··· Task inputs

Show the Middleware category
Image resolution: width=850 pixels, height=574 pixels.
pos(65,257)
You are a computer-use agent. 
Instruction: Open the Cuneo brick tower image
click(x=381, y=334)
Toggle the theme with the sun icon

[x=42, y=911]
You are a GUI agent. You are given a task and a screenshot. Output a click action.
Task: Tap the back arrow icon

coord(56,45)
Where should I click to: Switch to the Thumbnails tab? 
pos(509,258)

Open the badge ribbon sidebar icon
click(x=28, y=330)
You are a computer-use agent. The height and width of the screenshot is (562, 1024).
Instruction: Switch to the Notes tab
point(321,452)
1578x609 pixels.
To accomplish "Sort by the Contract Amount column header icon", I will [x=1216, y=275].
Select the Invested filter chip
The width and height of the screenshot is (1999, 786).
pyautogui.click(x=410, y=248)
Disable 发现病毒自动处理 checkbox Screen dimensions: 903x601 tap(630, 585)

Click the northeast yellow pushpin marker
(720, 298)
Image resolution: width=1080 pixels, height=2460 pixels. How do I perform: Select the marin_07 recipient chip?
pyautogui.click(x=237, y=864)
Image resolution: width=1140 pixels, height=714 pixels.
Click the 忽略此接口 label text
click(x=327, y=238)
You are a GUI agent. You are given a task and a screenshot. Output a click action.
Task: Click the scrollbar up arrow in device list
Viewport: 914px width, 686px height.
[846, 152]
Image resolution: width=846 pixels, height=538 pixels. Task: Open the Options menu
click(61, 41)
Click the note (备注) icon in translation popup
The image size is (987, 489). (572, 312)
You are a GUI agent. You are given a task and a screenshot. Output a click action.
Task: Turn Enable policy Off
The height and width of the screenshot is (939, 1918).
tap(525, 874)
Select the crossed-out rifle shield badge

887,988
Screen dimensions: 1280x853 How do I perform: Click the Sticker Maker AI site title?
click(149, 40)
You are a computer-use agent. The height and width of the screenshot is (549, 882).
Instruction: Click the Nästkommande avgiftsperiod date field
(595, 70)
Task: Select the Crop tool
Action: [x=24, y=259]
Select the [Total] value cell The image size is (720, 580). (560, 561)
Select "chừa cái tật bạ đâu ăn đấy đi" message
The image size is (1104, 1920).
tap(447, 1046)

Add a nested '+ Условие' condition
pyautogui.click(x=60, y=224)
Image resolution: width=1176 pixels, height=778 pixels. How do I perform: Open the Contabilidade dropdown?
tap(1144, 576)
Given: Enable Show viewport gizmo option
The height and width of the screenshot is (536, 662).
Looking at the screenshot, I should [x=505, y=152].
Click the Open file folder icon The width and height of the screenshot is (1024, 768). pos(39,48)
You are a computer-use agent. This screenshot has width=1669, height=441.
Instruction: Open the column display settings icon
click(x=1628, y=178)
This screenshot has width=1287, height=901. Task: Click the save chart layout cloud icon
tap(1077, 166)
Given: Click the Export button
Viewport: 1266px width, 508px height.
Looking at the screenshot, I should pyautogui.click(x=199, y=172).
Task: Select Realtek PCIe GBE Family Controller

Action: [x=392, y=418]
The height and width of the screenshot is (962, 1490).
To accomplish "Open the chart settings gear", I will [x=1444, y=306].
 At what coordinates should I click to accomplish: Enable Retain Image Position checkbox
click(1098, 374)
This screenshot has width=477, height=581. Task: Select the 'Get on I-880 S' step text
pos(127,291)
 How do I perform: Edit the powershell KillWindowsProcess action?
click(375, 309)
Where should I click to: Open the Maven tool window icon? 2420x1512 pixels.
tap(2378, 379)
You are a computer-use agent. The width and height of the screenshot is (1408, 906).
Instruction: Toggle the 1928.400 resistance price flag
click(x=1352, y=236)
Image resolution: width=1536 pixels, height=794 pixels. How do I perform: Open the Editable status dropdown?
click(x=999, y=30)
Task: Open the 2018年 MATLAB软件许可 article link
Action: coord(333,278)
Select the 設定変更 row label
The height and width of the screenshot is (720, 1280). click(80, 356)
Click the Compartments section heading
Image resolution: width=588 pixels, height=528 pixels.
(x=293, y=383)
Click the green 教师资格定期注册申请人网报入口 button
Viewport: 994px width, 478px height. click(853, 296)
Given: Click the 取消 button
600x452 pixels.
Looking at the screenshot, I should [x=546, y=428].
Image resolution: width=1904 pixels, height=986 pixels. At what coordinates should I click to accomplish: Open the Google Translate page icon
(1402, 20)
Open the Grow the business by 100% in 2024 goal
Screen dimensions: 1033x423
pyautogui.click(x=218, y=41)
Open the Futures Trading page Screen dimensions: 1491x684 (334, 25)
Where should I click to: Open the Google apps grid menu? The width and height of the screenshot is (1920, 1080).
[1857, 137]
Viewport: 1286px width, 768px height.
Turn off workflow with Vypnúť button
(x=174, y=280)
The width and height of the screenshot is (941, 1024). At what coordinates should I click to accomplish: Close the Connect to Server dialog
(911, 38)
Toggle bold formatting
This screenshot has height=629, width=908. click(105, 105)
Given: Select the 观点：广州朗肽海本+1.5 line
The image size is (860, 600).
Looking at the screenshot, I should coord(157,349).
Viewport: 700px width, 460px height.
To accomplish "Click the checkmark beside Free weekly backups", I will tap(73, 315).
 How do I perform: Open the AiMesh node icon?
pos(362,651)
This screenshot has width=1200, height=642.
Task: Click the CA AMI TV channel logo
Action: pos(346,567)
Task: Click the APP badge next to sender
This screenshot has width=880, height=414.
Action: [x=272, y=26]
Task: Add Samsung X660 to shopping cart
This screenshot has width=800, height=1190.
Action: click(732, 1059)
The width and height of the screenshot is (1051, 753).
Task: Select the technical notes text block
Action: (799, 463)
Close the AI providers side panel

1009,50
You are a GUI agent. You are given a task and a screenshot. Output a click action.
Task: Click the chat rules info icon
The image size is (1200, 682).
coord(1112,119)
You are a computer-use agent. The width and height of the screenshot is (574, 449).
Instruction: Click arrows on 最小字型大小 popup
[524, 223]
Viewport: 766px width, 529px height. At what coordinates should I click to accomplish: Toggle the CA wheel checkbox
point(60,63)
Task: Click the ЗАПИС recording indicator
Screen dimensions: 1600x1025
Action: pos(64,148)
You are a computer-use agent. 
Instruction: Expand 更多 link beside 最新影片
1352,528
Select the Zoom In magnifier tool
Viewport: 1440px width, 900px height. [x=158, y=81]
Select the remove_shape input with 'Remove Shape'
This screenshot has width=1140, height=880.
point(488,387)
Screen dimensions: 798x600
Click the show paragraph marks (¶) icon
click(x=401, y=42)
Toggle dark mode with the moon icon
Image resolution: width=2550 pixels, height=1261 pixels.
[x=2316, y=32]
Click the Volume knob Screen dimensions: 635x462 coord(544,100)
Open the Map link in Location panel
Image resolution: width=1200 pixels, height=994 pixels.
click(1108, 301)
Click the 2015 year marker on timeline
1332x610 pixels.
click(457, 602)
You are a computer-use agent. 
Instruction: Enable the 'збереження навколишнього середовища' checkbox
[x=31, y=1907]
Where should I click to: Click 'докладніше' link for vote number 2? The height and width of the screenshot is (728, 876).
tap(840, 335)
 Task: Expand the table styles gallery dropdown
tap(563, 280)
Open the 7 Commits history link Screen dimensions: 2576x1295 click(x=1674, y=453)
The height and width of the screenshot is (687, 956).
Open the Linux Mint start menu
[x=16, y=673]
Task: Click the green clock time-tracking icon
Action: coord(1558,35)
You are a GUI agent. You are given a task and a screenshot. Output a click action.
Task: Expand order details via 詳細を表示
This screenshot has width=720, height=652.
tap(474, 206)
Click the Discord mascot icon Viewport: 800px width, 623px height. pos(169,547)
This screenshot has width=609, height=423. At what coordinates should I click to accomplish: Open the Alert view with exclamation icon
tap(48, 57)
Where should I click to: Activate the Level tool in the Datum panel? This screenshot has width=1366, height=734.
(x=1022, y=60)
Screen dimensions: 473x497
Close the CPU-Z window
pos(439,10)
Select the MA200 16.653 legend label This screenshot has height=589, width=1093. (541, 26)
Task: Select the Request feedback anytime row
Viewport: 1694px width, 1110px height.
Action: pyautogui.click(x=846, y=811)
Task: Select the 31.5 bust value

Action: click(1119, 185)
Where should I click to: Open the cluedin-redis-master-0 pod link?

······

Work to be completed: Can you write out the listing lines between the ones holding "Toggle bold formatting" and "Action: pos(346,567)", inclusive, with "bold" replaced by "italic" and nothing else altered?

Reply:
Toggle italic formatting
This screenshot has height=629, width=908. click(105, 105)
Given: Select the 观点：广州朗肽海本+1.5 line
The image size is (860, 600).
Looking at the screenshot, I should coord(157,349).
Viewport: 700px width, 460px height.
To accomplish "Click the checkmark beside Free weekly backups", I will tap(73, 315).
 How do I perform: Open the AiMesh node icon?
pos(362,651)
This screenshot has width=1200, height=642.
Task: Click the CA AMI TV channel logo
Action: pos(346,567)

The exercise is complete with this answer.